The challenge was coming up with a story that felt big enough for the cinema, and also wasn't covering territory that had already been dealt with in the show over the 100 episodes that it ran for. And once we'd signed off on that the boys then worked on the screen play.
MAN 1
Qasim's escape was sanctioned by someone at the very top of the service, by one of the people who asked you to track me down. That's why I had to disappear.
MAN 2
You had Qasim. You let him go.
MAN 1
I had no choice. He's our only connection to the trader. Once he's in the system he'll be silenced.
MAN 2
He's planning an attack. If they can't stop him it'll be on you.
MAN 1
This is bigger than Qasim, Will. Someone wants to destroy the service itself.
JONATHAN BRACKELY
It's quite an odd situation with Spooks in particular, because it's an adaptation of a TV show. So we had to keep certain things about our audience love about the TV show, and take those into the feature film version, but at the same time making it a distinctive feature film experience.
SAM VINCENT
There was one particular example of how you have to adapt your approach, the moment where Will tracks Harry to Berlin with June in tow. There was actually- when they got to Berlin, there was kind of quite a long bridging sequence of how exactly they go about finding Harry, various kinds of contacts that they meet, and then also some sort of work on Will and June's relationship, and some scenes that happened there between them. And there was nothing wrong with it per se, and if it was a TV episode, you'd absolutely have it, because it was quite characterful, it was quite talky, but in a film it was completely wrong.
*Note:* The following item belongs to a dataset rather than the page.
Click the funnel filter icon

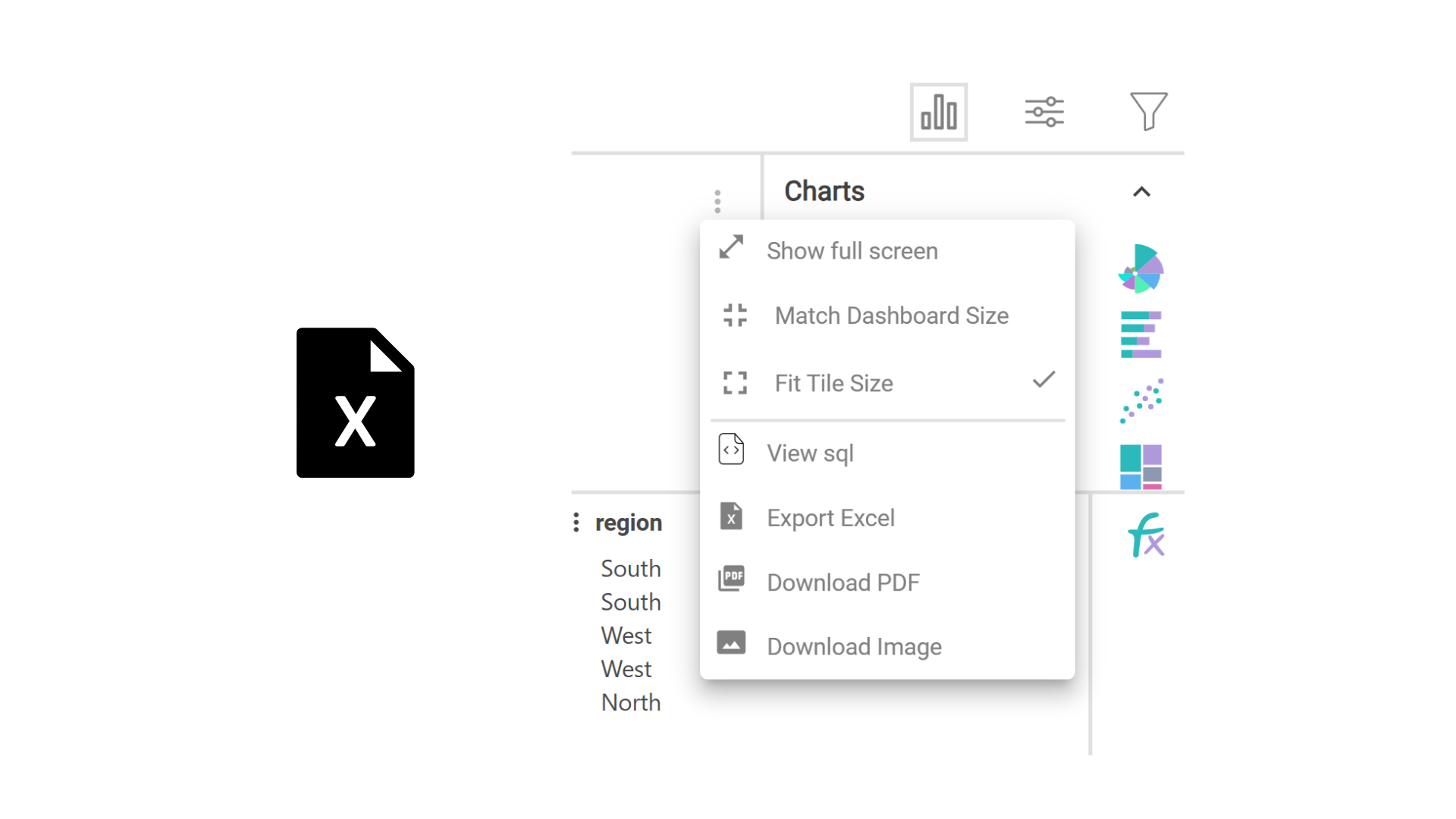pos(1148,111)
In a film, you sometimes need to make these big vaulting, sweeping moves, driven by the sort of emotion, and action and scale.
MAN 1
Colonel.
WOMAN
Hello, Harry
MAN 1
Alexander Platts, northeast corner,
by the subway, 11:00 AM.
WOMAN
Why there? We have a safe house.
MAN 1
Call it nostalgia.
WOMAN
Did you receive your gift?
MAN 1
Yes, very thoughtful.
WOMAN
Don't forget to bring the archive.
MAN 1
Don't forget to bring his wife.
MAN 1
How did you find me?
MAN 2
There's only one place to run a meet in Berlin. You used to tell me, northeast corner of Alexander Platts, open sight lines, and multiple exits.
MAN 1
Undone by sentimentality.
OLLIE MADDEN
We must have done, in the end, 25-26 draughts before the final draft that we ended up going into production on, which is not uncommon, and a natural part of the process of refinement.